Assignment
In the listing that follows, the lines starting at the one containing "The width and height of the screenshot is (583, 356)." and ending at the one containing "Open the Settings" are to be returned exactly, both boundary lines included, and no others.

Dataset content
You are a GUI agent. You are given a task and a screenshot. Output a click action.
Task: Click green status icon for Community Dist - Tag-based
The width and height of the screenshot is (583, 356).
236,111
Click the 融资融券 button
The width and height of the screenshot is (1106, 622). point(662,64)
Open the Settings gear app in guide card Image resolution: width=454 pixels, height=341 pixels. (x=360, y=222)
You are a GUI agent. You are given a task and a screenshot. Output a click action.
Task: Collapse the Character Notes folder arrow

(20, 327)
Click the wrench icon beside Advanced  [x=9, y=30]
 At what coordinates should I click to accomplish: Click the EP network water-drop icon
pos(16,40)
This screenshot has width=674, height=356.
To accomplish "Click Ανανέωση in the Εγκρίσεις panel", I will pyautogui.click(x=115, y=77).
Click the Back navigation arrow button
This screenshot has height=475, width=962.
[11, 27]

...

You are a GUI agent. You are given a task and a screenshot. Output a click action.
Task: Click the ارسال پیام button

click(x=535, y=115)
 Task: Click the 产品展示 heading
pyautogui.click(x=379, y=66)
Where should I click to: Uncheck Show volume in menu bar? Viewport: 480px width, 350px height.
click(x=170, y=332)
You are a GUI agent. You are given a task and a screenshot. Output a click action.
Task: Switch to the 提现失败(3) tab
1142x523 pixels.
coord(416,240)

--

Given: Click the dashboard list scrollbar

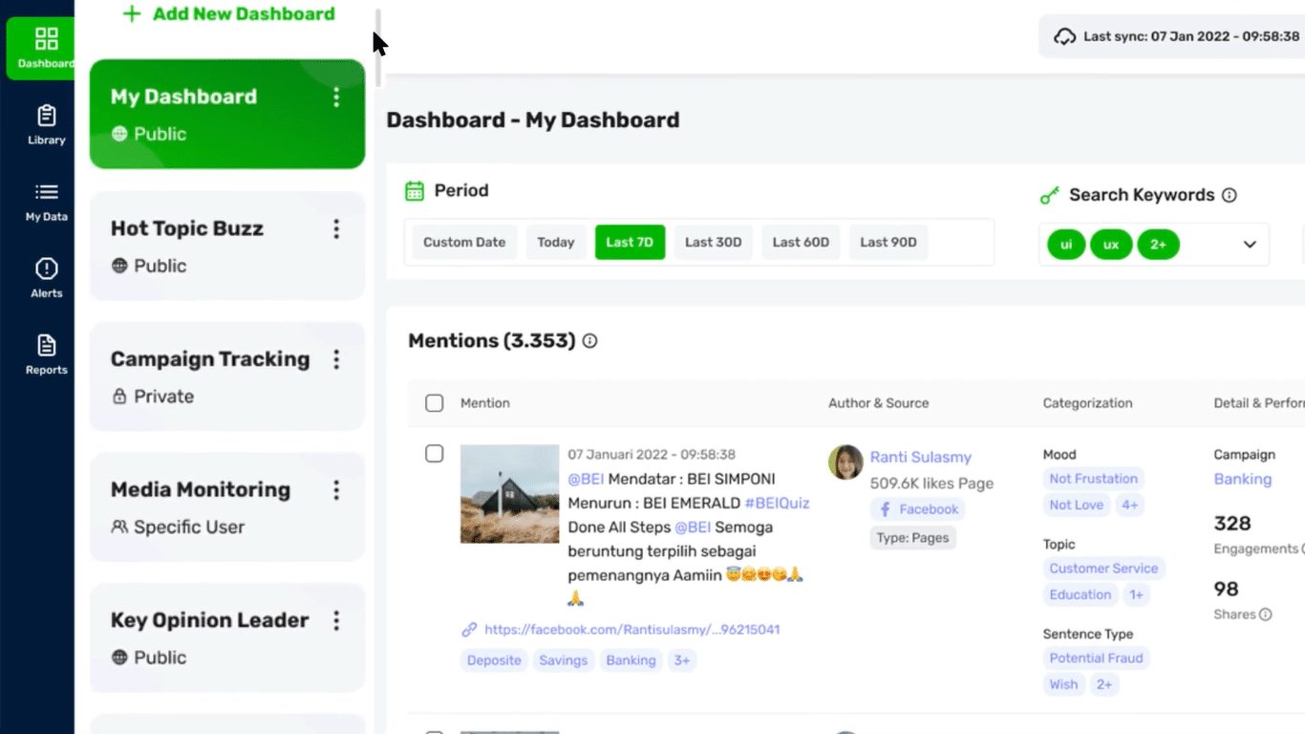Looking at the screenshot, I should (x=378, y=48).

Response area
The width and height of the screenshot is (583, 356).
236,111
Click the 融资融券 button
The width and height of the screenshot is (1106, 622). point(662,64)
Open the Settings gear app in guide card Image resolution: width=454 pixels, height=341 pixels. (x=360, y=222)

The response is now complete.